L'Autorità bancaria europea (EBA) ha pubblicato oggi il suo Risk Dashboard (RDB) per il quarto trimestre 2025, confermando che il settore bancario dell'UE/SEE rimane solido, con una forte capitalizzazione, un'ampia liquidità e una solida qualità degli attivi, anche in un contesto di crescente incertezza economica globale a seguito del rinnovato conflitto in Medio Oriente. Per la prima volta, l'RDB viene pubblicato insieme al nuovo Risk Dashboard relativo al Regolamento sui requisiti patrimoniali/Direttiva sui requisiti patrimoniali (CRR3/CRD6), che sostituisce il precedente Rapporto di monitoraggio di Basilea 3.
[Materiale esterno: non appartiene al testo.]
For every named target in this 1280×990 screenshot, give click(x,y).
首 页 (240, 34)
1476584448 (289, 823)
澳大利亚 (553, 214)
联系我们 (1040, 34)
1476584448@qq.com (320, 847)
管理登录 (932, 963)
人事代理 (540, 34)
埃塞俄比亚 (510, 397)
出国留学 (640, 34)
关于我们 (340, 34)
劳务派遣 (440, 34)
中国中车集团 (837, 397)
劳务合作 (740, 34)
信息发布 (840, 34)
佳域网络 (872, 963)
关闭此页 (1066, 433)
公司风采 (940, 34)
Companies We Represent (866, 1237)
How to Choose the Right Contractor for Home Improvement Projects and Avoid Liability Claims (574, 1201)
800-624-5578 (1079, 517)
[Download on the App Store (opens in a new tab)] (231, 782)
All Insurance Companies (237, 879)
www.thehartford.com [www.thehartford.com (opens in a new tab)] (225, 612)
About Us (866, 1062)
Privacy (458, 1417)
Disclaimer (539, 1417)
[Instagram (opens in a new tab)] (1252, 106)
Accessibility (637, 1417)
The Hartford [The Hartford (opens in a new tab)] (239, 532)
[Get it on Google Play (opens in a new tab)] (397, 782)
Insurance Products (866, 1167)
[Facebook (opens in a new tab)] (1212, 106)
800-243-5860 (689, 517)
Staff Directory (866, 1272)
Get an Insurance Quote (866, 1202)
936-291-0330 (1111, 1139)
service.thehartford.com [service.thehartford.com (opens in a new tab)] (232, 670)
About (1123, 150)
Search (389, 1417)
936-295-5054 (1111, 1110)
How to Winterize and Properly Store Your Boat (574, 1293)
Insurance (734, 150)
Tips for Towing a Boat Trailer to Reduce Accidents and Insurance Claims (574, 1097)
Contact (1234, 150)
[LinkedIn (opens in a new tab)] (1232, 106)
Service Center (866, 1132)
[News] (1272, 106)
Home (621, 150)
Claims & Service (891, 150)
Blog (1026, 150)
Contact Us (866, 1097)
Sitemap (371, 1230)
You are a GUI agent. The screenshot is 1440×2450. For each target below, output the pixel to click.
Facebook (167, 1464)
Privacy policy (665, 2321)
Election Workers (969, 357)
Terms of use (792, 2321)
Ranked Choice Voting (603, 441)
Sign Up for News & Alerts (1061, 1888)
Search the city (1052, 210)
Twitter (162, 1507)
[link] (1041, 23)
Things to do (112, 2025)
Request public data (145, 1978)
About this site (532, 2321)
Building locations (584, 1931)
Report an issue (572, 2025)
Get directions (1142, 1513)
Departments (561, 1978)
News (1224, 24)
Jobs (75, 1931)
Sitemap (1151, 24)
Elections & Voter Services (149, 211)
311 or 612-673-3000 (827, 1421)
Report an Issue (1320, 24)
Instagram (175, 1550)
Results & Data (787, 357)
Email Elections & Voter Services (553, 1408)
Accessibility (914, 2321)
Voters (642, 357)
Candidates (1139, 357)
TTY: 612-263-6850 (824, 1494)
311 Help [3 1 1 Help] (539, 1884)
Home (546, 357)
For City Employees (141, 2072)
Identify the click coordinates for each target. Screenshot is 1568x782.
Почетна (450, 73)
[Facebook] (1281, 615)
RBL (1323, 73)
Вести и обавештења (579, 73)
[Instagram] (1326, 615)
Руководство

La RDB fornisce informazioni sull'esposizione diretta delle banche dell'UE/SEE verso controparti situate in Medio Oriente, che ammontava a 132 miliardi di euro alla fine del 2025. Tali esposizioni includono circa 47 miliardi di euro in prestiti e anticipi a banche e altre società finanziarie e circa 33 miliardi di euro a società non finanziarie (NFC). Sebbene le esposizioni rimangano limitate (meno dello 0,5% del totale delle attività delle banche dell'UE/SEE), l'escalation delle tensioni potrebbe generare effetti di secondo ordine, in particolare attraverso l'aumento dei prezzi dell'energia, le pressioni inflazionistiche, il rallentamento della crescita economica globale e le interruzioni delle catene di approvvigionamento. Questi effetti si farebbero sentire soprattutto nei settori ad alta intensità energetica come i trasporti, l'edilizia e alcuni segmenti manifatturieri.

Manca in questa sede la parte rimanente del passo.